%%

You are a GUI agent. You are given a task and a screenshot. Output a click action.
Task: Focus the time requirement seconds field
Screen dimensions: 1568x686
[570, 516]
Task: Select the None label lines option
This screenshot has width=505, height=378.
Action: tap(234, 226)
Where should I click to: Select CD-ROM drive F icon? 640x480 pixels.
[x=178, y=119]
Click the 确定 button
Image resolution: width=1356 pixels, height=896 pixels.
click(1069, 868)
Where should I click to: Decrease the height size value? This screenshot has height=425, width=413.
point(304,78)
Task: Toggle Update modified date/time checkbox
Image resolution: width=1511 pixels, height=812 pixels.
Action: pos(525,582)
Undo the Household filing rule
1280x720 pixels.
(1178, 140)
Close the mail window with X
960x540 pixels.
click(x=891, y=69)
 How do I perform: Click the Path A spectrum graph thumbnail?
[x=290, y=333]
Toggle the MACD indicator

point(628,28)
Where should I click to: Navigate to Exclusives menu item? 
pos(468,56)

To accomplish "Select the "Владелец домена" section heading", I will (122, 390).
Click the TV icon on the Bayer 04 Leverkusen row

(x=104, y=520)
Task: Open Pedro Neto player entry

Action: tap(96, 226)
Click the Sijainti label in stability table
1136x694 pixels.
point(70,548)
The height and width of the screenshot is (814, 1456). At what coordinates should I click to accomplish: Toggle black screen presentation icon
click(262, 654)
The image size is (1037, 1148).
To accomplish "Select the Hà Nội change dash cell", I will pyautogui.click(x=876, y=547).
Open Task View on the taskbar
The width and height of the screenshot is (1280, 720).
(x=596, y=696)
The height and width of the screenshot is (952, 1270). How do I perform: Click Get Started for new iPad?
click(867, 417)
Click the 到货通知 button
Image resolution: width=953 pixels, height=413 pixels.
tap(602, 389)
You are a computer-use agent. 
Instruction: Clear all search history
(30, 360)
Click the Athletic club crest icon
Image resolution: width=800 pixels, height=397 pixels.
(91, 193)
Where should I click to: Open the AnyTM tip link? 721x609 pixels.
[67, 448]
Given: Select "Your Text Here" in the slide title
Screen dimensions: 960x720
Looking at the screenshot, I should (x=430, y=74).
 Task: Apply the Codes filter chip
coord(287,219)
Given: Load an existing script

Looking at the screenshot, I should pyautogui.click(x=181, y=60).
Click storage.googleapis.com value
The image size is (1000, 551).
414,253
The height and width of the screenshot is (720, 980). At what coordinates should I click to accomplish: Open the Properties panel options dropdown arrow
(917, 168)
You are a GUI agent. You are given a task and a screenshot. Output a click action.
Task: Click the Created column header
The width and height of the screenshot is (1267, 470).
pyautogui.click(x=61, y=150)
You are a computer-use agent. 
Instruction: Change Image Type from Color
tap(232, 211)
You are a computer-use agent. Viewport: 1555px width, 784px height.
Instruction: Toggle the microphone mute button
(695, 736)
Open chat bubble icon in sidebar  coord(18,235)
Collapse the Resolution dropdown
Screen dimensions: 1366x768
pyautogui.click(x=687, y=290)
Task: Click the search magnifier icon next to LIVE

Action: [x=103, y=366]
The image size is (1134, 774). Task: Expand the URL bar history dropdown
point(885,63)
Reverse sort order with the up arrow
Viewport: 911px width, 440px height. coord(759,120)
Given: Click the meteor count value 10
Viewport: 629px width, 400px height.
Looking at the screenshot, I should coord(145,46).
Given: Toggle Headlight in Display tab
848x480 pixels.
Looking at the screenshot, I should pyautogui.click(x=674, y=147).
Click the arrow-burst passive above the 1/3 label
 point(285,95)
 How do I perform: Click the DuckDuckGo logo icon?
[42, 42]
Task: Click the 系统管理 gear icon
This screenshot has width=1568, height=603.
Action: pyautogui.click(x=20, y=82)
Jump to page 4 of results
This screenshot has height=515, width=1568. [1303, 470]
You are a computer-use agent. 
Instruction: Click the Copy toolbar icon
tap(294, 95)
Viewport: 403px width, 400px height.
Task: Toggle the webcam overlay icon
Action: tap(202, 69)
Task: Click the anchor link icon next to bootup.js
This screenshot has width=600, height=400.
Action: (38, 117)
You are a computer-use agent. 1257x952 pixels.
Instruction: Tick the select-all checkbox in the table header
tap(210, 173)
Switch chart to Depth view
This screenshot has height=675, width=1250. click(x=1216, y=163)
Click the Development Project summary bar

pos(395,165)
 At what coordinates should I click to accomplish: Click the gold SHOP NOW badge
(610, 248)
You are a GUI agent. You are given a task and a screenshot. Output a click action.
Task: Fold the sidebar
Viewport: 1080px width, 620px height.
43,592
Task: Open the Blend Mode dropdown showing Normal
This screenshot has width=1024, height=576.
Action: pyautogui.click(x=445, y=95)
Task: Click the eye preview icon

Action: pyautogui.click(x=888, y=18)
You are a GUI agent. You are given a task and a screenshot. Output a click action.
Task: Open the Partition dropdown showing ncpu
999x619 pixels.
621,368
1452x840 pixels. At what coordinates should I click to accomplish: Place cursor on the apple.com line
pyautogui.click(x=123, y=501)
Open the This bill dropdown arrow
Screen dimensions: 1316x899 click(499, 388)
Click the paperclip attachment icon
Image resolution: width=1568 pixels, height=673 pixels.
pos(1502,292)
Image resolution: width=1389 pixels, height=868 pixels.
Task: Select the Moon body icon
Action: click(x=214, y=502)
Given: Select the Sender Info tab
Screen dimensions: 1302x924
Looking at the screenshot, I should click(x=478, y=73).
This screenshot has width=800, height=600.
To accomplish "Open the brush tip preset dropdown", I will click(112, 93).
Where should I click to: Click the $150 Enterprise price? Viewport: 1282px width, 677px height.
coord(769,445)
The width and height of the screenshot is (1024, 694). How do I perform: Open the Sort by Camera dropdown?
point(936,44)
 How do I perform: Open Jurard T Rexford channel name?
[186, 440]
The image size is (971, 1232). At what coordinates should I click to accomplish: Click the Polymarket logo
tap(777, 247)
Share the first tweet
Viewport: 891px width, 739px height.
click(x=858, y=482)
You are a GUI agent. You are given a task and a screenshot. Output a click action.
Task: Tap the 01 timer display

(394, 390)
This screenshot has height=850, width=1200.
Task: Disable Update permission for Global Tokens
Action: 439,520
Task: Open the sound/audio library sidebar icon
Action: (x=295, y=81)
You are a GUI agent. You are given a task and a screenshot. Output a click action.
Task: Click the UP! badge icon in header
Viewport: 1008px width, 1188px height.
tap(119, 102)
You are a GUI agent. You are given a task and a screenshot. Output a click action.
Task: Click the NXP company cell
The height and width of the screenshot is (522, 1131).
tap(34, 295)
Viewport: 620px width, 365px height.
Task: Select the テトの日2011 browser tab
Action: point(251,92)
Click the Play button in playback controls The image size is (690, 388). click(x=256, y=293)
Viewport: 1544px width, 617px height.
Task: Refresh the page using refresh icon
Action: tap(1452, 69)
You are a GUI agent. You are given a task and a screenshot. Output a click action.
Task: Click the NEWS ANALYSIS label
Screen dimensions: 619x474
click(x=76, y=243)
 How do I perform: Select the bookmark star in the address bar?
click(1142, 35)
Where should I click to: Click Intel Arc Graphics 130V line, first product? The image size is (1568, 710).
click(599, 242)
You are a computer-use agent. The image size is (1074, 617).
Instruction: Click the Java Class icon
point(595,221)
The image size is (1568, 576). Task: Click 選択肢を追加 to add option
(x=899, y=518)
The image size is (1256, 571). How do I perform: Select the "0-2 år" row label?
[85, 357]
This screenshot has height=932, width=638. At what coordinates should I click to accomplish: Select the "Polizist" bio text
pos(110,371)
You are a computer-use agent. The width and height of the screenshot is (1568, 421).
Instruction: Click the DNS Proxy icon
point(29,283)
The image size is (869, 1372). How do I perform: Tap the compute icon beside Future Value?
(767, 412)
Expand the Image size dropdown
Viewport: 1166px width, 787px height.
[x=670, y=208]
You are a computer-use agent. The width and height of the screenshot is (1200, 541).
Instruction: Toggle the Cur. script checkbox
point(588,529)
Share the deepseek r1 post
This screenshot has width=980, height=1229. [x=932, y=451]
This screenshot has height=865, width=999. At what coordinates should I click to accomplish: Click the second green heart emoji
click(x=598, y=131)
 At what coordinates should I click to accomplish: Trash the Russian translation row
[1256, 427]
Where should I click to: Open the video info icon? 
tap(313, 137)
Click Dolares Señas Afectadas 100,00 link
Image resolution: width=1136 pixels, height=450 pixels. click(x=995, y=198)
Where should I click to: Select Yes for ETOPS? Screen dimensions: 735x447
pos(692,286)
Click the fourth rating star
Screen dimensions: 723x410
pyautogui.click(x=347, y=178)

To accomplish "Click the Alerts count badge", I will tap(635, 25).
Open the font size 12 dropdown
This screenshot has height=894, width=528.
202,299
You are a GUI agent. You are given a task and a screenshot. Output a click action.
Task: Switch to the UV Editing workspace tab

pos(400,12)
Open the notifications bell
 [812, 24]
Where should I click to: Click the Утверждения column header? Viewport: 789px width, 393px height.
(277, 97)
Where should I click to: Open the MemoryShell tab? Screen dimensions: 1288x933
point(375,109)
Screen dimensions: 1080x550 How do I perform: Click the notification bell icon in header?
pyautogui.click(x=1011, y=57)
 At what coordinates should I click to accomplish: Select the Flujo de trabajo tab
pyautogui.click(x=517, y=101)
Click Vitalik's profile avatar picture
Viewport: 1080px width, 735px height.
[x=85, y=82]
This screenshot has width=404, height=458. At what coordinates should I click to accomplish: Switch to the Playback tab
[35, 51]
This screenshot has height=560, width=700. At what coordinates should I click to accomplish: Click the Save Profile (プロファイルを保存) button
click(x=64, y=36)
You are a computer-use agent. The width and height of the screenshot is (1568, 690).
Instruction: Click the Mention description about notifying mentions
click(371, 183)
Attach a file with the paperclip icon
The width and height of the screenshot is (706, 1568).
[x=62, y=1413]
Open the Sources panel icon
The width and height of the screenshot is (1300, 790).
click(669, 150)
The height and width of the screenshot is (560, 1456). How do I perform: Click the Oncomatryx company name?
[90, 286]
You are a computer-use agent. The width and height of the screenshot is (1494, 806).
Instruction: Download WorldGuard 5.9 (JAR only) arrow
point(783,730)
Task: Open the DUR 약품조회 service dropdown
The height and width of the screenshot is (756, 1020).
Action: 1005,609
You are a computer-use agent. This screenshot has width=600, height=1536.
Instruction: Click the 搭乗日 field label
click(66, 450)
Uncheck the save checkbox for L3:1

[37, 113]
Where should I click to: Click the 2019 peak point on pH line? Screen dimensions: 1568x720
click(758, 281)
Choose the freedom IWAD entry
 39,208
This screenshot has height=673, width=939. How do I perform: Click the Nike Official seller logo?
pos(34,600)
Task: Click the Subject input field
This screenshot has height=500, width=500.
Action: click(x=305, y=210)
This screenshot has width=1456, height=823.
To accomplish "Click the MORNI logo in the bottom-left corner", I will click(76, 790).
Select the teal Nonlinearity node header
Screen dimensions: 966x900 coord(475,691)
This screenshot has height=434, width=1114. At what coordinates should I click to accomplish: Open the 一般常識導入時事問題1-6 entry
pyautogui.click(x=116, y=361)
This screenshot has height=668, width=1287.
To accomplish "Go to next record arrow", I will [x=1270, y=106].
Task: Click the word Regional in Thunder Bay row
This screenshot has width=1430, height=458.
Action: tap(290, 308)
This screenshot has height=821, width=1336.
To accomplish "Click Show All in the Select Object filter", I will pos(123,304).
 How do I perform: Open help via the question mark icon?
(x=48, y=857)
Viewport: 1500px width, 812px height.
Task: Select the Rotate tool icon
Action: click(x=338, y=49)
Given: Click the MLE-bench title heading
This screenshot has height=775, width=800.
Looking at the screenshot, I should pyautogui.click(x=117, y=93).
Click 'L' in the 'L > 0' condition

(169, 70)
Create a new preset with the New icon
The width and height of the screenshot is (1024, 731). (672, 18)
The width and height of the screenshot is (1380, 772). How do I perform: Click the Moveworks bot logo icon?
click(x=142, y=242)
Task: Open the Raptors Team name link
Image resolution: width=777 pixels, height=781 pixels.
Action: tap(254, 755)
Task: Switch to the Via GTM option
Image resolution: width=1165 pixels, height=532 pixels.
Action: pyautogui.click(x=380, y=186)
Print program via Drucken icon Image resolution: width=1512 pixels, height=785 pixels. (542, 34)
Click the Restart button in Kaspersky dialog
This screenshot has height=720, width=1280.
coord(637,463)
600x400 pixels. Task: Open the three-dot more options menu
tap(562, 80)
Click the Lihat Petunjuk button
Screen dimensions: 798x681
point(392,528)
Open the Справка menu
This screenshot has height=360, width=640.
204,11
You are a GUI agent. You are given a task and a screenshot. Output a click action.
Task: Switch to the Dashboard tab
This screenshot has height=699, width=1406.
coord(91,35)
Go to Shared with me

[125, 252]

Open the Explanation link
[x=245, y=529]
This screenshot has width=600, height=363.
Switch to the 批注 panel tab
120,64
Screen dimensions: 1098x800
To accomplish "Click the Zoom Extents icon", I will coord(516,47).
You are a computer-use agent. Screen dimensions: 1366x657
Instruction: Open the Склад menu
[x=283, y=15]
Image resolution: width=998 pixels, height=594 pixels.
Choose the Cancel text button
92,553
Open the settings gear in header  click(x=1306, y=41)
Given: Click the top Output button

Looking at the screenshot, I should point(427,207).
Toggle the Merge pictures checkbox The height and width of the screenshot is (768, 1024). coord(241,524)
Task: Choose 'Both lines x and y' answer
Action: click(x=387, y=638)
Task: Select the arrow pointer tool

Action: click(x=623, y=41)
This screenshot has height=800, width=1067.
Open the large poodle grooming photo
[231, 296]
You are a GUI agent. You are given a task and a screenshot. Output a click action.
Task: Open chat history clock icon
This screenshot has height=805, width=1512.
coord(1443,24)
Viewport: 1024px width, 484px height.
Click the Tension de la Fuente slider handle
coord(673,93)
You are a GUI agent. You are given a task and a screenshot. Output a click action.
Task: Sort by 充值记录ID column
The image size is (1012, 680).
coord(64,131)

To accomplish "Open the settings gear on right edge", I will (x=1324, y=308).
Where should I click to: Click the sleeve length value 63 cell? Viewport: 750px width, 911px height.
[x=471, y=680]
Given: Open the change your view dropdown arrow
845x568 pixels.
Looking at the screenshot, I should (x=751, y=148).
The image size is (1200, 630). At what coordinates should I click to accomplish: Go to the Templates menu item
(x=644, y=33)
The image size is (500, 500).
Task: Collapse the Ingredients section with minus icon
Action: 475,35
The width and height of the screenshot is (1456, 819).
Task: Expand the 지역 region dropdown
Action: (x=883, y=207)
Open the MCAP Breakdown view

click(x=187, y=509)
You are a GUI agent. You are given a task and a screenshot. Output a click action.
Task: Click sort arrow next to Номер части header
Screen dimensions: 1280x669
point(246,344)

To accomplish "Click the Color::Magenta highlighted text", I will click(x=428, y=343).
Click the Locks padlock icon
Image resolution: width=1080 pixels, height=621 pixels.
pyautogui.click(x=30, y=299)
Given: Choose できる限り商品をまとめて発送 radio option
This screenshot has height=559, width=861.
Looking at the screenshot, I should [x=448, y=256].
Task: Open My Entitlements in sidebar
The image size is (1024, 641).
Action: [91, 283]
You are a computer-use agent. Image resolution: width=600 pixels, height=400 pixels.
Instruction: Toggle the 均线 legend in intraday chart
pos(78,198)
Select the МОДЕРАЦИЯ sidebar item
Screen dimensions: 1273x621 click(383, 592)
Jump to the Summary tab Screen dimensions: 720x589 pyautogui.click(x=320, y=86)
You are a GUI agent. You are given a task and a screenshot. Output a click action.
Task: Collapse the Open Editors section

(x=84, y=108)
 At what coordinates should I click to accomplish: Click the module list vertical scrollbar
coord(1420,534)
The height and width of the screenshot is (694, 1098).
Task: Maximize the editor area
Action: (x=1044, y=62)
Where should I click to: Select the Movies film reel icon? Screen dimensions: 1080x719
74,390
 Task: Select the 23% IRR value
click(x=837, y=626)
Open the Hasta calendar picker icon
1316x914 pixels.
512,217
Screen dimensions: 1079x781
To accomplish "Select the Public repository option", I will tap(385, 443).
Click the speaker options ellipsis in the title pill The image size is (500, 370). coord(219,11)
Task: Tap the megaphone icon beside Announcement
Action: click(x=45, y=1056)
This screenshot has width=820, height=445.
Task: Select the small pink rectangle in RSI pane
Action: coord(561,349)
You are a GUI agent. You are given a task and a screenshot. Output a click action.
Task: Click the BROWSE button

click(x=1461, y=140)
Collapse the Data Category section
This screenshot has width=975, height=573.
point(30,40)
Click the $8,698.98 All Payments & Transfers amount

%%

Every line of the data above that contains the word "settings" should be counted; please give the total alone.

2